Stencil jumping, at times called stencil walking, is an algorithm to locate the grid element enclosing a given point for any structured mesh. In simple words, given a point and a structured mesh, this algorithm will help locate the grid element that will enclose the given point.

This algorithm finds extensive use in Computational Fluid Dynamics (CFD) in terms of holecutting and interpolation when two meshes lie one inside the other. The other variations of the problem would be something like this: Given a place, at which latitude and longitude does it lie? The brute force algorithm would find the distance of the point from every mesh point and see which is smallest. Another approach would be to use a binary search algorithm which would yield a result comparable in speed to the stencil jumping algorithm. A combination of both the binary search and the stencil jumping algorithm will yield an optimum result in the minimum possible time.

==The principle==

The point O lies inside the grid element ABCD.

Consider one grid element of a 2-dimensional mesh as shown, for simplicity and consider a point O inside.
The vertices of the grid element are denoted by A, B, C and D and the vectors AB, BC, CD, DA, OA, OB, OC and OD are represented.
The cross product of OA and AB will yield a vector perpendicular to the plane coming out of the screen. We say that the magnitude of the cross product is positive. It will be observed that the cross products of OB and BC, OC and CD; and OD and DA are all positive.

The point O lies outside the grid element ABCD.

This is not the case when the point is outside.
Here we see that not all the cross products are positive. This is the major testing criterion in the algorithm.

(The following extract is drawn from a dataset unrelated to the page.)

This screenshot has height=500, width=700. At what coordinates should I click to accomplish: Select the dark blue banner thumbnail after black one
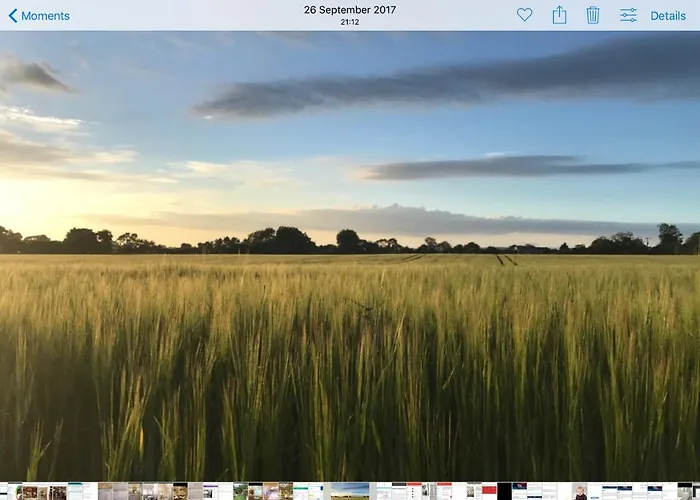520,491
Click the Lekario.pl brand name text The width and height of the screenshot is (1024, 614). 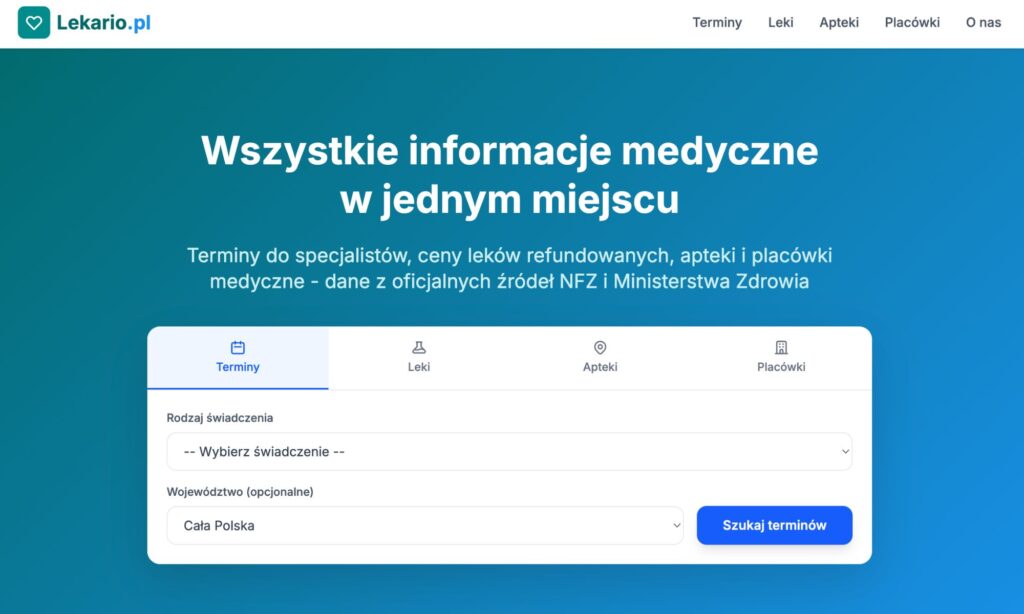tap(104, 23)
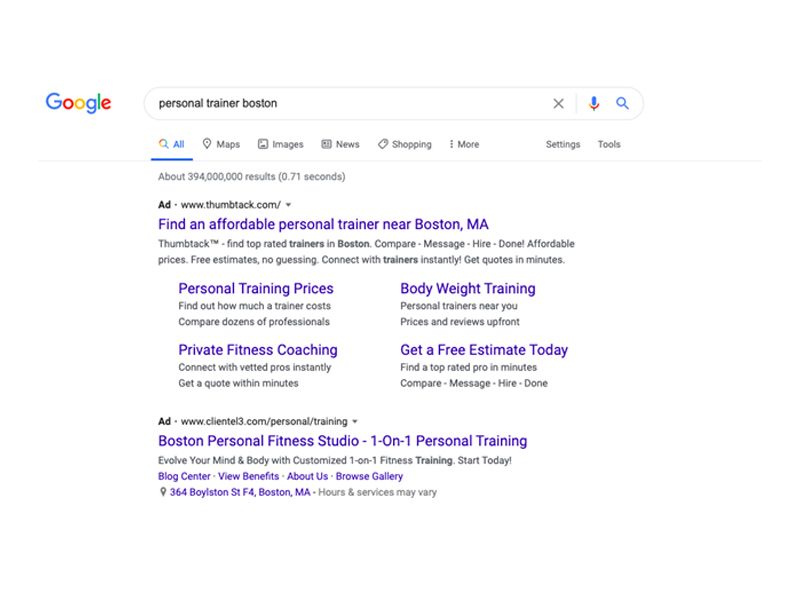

==How does it move forward?==
The algorithm needs a guess grid element to start off. The grid element can be found by the location of one point say A. The other points can be automatically located by getting the subsequent points. The required cross products are then found in the order
1. OA × AB
2. OB × BC
3. OC × CD
4. OD × DA

Each of these cross products are checked one by one (in the order shown) on which becomes negative first. If OA × AB becomes negative first, the next guess should be one step ahead along DA. If OB × BC is negative first, move along AB by one step to find the next guess and so on.

The algorithm will converge at the exact grid element where all the cross products are positive.